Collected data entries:
-*-*-
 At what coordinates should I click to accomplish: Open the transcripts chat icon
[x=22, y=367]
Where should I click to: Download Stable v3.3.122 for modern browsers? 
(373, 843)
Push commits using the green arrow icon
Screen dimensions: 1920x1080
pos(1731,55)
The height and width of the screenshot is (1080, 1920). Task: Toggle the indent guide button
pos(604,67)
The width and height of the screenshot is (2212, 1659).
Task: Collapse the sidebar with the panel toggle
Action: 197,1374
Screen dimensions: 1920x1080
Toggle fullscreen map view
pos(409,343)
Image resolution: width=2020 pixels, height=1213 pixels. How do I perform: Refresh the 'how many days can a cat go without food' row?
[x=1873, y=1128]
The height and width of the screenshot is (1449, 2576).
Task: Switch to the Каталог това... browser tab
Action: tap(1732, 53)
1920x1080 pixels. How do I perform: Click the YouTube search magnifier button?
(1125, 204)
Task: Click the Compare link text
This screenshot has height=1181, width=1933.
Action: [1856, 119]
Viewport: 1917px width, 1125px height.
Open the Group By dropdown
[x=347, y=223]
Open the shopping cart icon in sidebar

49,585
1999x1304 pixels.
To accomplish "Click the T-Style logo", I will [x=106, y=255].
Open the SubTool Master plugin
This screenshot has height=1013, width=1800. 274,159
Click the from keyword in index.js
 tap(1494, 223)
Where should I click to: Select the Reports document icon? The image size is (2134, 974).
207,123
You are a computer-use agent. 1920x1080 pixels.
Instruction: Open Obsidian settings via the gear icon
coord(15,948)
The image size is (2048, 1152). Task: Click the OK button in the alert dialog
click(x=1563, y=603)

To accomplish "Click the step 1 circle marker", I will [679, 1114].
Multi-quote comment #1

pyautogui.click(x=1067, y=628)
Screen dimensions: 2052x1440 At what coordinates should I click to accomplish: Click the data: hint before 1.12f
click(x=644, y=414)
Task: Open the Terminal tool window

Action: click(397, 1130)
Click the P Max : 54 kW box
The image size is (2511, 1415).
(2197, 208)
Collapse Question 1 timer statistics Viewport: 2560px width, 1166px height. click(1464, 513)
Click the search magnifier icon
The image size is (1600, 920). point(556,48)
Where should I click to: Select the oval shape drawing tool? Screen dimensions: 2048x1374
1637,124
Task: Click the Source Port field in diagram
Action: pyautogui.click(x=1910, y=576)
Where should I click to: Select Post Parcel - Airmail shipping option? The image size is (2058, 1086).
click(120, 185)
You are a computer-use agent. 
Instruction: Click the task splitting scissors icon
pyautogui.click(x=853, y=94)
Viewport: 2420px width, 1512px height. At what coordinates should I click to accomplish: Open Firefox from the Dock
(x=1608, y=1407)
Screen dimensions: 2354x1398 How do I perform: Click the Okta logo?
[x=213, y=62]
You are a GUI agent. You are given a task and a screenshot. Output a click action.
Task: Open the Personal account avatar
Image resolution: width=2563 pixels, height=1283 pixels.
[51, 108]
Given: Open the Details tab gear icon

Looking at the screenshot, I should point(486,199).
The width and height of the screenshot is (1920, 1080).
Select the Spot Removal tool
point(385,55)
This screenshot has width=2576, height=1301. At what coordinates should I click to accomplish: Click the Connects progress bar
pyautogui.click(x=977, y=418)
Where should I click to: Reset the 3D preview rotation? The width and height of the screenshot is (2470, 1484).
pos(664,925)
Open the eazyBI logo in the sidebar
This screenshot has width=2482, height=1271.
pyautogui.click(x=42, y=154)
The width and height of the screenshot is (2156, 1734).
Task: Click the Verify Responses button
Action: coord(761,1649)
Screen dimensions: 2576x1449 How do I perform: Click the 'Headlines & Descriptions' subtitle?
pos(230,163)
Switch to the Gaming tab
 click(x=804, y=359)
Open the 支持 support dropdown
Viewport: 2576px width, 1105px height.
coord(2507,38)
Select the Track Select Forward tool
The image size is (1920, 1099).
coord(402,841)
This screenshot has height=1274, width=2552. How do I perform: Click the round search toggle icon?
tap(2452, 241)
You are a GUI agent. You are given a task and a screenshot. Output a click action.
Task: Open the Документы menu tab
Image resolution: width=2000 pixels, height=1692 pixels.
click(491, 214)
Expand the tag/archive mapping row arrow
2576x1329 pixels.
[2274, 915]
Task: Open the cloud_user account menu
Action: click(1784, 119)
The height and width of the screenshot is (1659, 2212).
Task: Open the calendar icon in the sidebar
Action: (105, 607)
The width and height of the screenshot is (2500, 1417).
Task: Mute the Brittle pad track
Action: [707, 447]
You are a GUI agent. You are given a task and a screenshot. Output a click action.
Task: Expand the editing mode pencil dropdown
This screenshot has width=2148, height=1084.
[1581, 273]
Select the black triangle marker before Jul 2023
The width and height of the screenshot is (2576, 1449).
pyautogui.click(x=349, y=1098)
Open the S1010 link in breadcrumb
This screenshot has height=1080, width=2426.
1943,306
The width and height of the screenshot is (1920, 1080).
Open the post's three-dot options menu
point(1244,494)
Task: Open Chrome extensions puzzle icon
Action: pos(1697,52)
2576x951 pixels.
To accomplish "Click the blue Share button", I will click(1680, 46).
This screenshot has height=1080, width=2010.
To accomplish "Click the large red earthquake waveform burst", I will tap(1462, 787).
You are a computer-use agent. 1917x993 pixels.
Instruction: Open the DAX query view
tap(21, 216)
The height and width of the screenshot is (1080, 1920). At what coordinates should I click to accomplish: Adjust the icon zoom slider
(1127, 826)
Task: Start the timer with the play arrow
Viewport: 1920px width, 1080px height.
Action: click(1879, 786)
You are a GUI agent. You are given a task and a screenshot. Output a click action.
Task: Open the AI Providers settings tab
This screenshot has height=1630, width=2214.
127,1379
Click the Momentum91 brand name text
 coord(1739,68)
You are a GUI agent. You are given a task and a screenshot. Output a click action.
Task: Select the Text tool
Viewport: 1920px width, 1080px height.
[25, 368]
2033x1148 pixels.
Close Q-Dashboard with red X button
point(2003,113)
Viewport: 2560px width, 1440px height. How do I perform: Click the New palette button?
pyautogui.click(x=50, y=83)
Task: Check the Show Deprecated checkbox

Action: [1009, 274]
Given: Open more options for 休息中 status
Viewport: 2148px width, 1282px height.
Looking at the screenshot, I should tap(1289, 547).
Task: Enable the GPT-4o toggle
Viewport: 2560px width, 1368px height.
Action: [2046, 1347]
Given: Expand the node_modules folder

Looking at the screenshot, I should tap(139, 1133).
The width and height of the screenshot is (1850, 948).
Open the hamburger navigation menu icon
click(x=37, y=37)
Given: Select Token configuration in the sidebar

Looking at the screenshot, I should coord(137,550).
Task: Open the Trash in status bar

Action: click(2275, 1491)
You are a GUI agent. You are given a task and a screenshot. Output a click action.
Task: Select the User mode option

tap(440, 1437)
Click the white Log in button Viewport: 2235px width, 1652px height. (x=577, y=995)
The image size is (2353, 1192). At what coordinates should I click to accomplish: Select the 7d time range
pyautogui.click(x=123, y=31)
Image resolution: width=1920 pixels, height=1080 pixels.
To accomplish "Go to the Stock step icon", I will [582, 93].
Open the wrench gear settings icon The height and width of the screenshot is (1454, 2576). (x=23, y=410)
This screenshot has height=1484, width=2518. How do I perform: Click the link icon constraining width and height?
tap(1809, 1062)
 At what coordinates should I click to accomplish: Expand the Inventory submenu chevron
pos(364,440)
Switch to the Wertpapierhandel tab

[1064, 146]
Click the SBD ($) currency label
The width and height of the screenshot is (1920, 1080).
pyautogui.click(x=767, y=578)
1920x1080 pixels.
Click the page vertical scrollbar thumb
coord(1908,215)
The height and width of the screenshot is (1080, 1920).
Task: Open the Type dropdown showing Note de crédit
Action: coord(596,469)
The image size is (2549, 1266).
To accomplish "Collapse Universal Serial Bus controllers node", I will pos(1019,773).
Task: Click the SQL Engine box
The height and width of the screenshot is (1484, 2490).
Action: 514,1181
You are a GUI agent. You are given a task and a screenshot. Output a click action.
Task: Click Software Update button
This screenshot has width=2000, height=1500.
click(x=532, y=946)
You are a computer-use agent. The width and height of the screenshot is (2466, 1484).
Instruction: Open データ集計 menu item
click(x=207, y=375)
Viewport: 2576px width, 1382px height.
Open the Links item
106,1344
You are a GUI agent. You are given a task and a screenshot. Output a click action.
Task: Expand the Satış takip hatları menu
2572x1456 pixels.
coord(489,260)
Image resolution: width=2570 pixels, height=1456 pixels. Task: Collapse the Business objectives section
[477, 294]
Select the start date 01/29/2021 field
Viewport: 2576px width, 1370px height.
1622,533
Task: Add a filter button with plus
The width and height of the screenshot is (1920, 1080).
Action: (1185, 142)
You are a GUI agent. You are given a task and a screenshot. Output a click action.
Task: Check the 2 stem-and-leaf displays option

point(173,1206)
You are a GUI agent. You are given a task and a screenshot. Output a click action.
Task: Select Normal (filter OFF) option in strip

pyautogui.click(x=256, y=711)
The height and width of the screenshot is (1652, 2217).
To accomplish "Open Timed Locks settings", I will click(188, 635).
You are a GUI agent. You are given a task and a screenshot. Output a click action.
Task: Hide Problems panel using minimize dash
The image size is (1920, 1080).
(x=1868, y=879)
-*-*-
### Assignment
Repeat exactly, please, each line from the beginning of the data through the line with "Click the P Max : 54 kW box" in it, and only those lines.

### Finished exercise
 At what coordinates should I click to accomplish: Open the transcripts chat icon
[x=22, y=367]
Where should I click to: Download Stable v3.3.122 for modern browsers? 
(373, 843)
Push commits using the green arrow icon
Screen dimensions: 1920x1080
pos(1731,55)
The height and width of the screenshot is (1080, 1920). Task: Toggle the indent guide button
pos(604,67)
The width and height of the screenshot is (2212, 1659).
Task: Collapse the sidebar with the panel toggle
Action: 197,1374
Screen dimensions: 1920x1080
Toggle fullscreen map view
pos(409,343)
Image resolution: width=2020 pixels, height=1213 pixels. How do I perform: Refresh the 'how many days can a cat go without food' row?
[x=1873, y=1128]
The height and width of the screenshot is (1449, 2576).
Task: Switch to the Каталог това... browser tab
Action: tap(1732, 53)
1920x1080 pixels. How do I perform: Click the YouTube search magnifier button?
(1125, 204)
Task: Click the Compare link text
This screenshot has height=1181, width=1933.
Action: [1856, 119]
Viewport: 1917px width, 1125px height.
Open the Group By dropdown
[x=347, y=223]
Open the shopping cart icon in sidebar

49,585
1999x1304 pixels.
To accomplish "Click the T-Style logo", I will [x=106, y=255].
Open the SubTool Master plugin
This screenshot has height=1013, width=1800. 274,159
Click the from keyword in index.js
 tap(1494, 223)
Where should I click to: Select the Reports document icon? The image size is (2134, 974).
207,123
You are a computer-use agent. 1920x1080 pixels.
Instruction: Open Obsidian settings via the gear icon
coord(15,948)
The image size is (2048, 1152). Task: Click the OK button in the alert dialog
click(x=1563, y=603)

To accomplish "Click the step 1 circle marker", I will [679, 1114].
Multi-quote comment #1

pyautogui.click(x=1067, y=628)
Screen dimensions: 2052x1440 At what coordinates should I click to accomplish: Click the data: hint before 1.12f
click(x=644, y=414)
Task: Open the Terminal tool window

Action: click(397, 1130)
Click the P Max : 54 kW box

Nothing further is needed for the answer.